The trust tree

This could be the title of a novel, but no, the subject is really about computers and systems.

To begin with, it’s important to understand what trust means, why it matters, and where it applies. For the remainder of this article, let’s consider it means the following: a relation between two parties where the party that trusts the other is willing to rely on its actions, thereby abandoning control over these actions. Trust is usually thought of as a purely social kind of relation, i.e. between humans, and as a result, most people don’t think of it when making decisions concerning programs and machines. It is implicitly assumed that we can rely on our programs to do their job.

DespiteĀ studies 45 years old, security has only recently become a major subject of interest among both developers and users. Developers learn how to avoid exploitation (e.g. how to prevent buffer overflows and limit denial of service), and users are educated not to open a file just because there’s a hyperlink to it. Although it’s usually not explicitly mentioned, the underlying idea is trust. So basically, trust matters every time one uses a networking system in order to make sure life doesn’t turn into a disaster. Obvious, right ?

But there is a growing need for programs to trust other programs, without direct human intervention. The best current example is secured web sites (HTTPS), where users must easily be able to trust a quite large chain of programs, from the operating system to the remote data, through the user interface, the browser, the network, the web server and the web application, including the remote database that retains the data while it’s not being used.

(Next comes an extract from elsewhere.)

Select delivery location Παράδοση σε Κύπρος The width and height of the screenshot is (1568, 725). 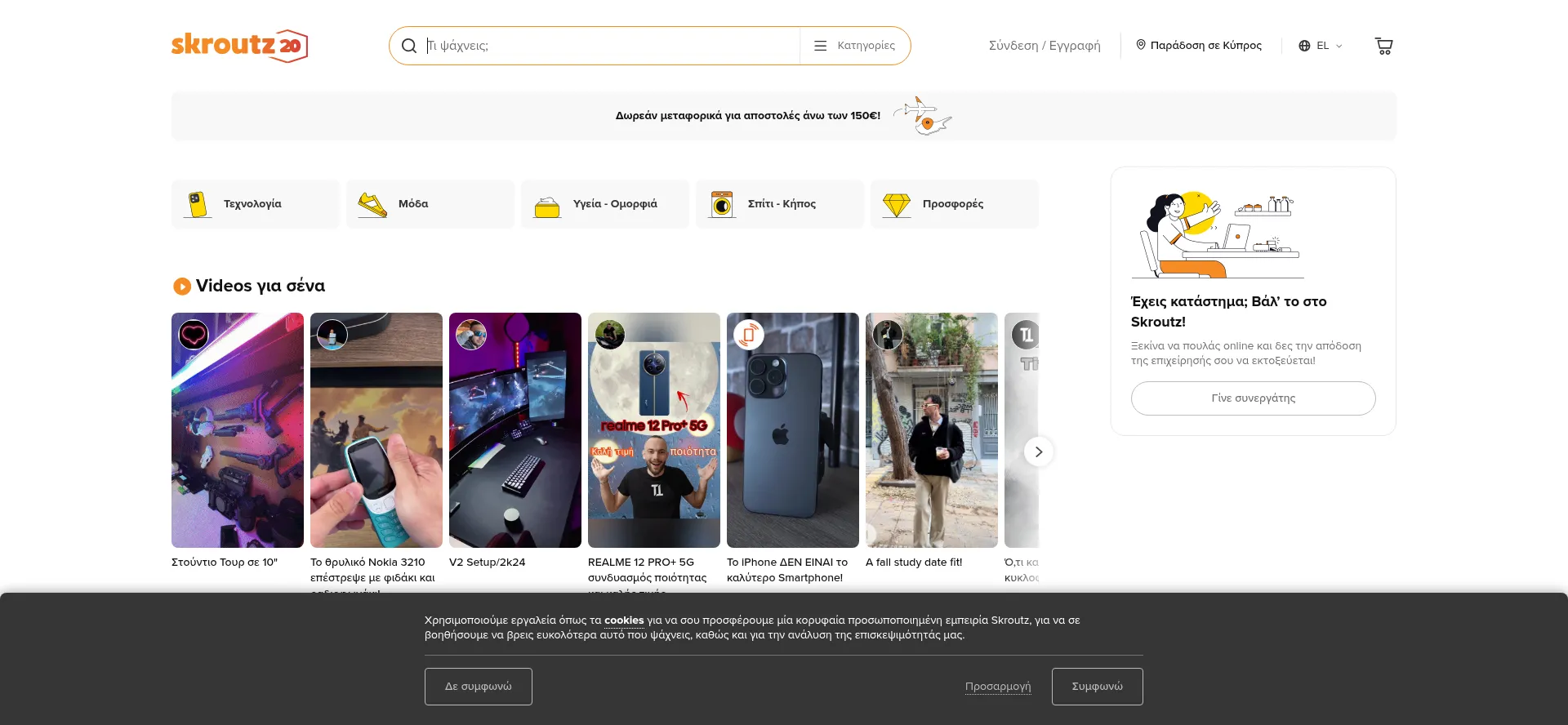click(1199, 46)
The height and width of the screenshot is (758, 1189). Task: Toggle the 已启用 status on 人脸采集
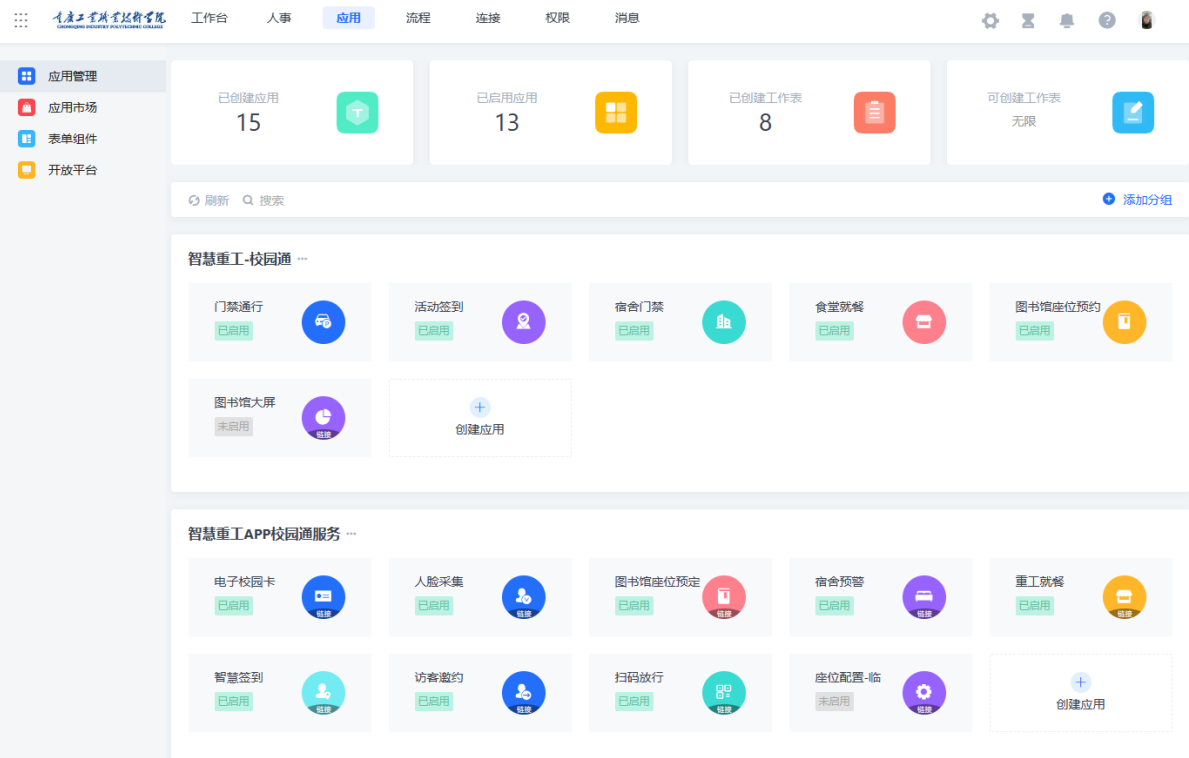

This particular case is solved with a system of certificates involving a third party, which most users never know. Once more, users trust their programs implicitly, and browsers come with a list of certificate authorities that are considered trustworthy.

An interesting point which deserves attention is the pervasive use of timeouts between mutually untrusting peers. For example, timeouts are ubiquitous in networking software, because developers often cannot even trust the wire. The only purpose of timeouts is to guarantee progress, which is not sufficient to make communication safe.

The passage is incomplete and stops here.